Rehosting (lift-and-shift).
Rehosting, often called lift-and-shift migration, moves an application from on-premises infrastructure to cloud infrastructure without significant modifications to the application architecture. This approach allows organizations to quickly migrate workloads while minimizing development effort.
However, while rehosting accelerates migration timelines, it may not fully leverage cloud-native capabilities such as auto-scaling or microservices architecture. For financial institutions, lift-and-shift is often used as an initial migration phase before further modernization activities.
Demand Score: 71
Exam Relevance Score: 80
Why are microservices architectures commonly recommended for modern financial applications?
Because they enable independent scaling, faster updates, and improved system resilience.
Microservices architecture divides applications into smaller independent services that communicate through APIs.

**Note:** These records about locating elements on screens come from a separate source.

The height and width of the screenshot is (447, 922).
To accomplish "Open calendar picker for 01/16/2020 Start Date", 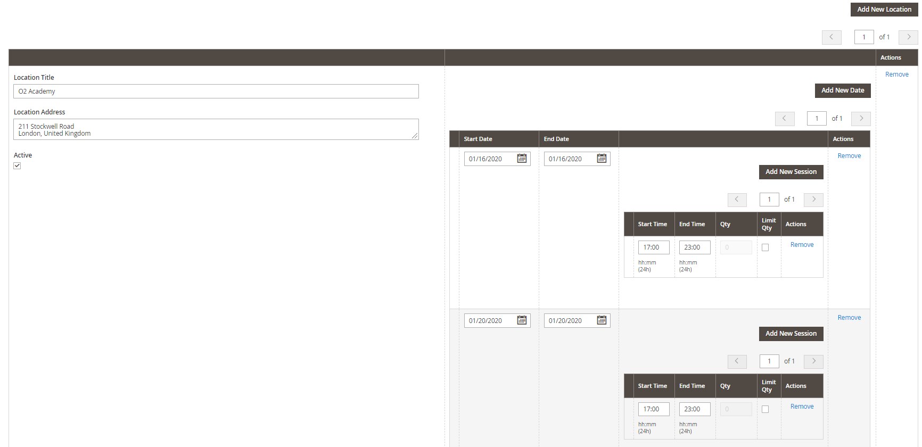I will pos(522,159).
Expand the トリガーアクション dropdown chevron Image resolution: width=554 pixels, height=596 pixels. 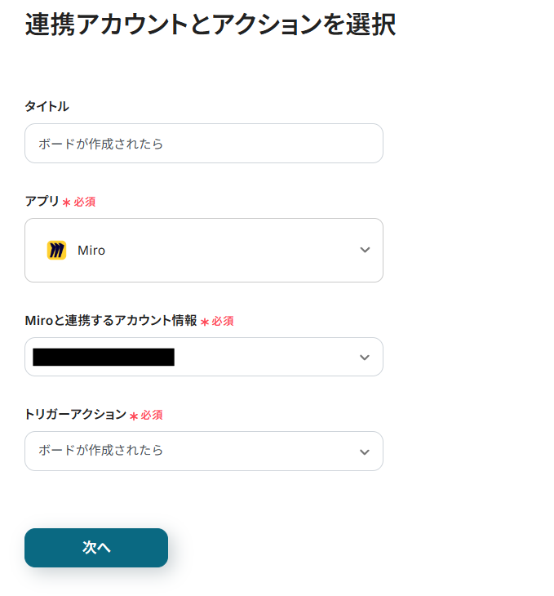[365, 451]
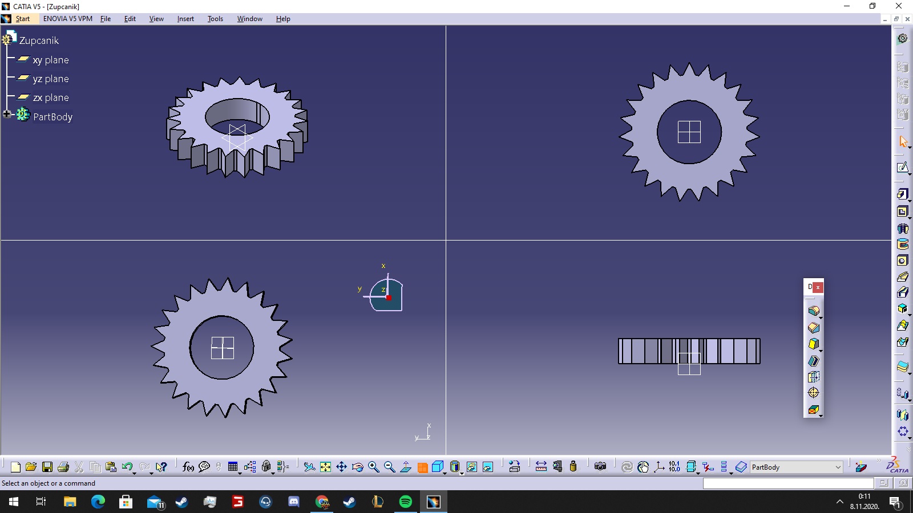This screenshot has width=913, height=513.
Task: Click the Edge Fillet tool in floating toolbar
Action: (x=813, y=311)
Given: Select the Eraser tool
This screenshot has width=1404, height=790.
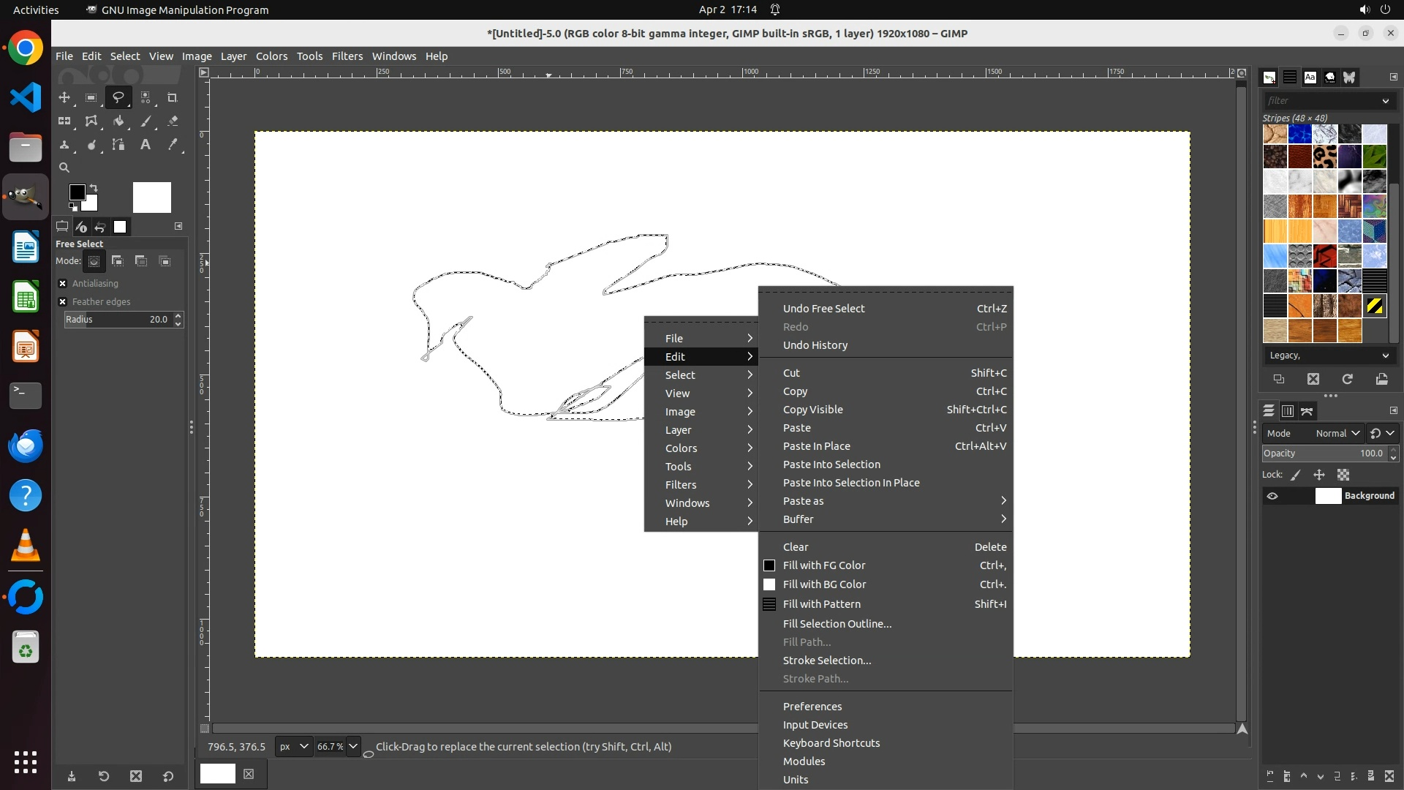Looking at the screenshot, I should (173, 121).
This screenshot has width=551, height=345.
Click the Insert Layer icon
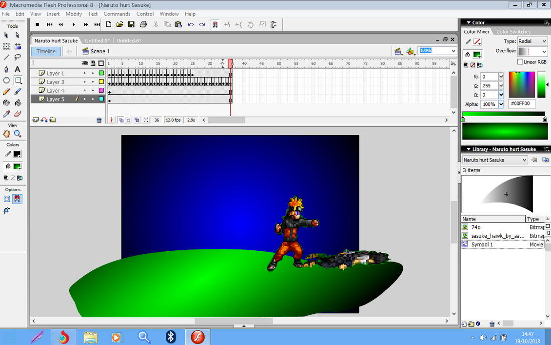click(x=36, y=120)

Each service can be deployed, updated, and scaled independently without affecting the rest of the system.
For financial institutions, this architecture increases agility and reduces the risk of system-wide failures. If one service fails, it does not necessarily impact other components of the application. Microservices also enable faster feature releases, which is critical for digital banking innovation.
Demand Score: 73
Exam Relevance Score: 83
What is one advantage of using IBM tools when supporting customer workload environments?
They provide integrated security, compliance monitoring, and automation capabilities.
IBM Cloud provides integrated tools that support application deployment, monitoring, and compliance management. These tools enable organizations to maintain visibility into system health, automate operational processes, and ensure workloads comply with regulatory requirements.
For financial institutions, these integrated capabilities simplify management of complex workloads and help maintain continuous compliance across the environment. Automation also reduces operational risk by minimizing manual configuration errors.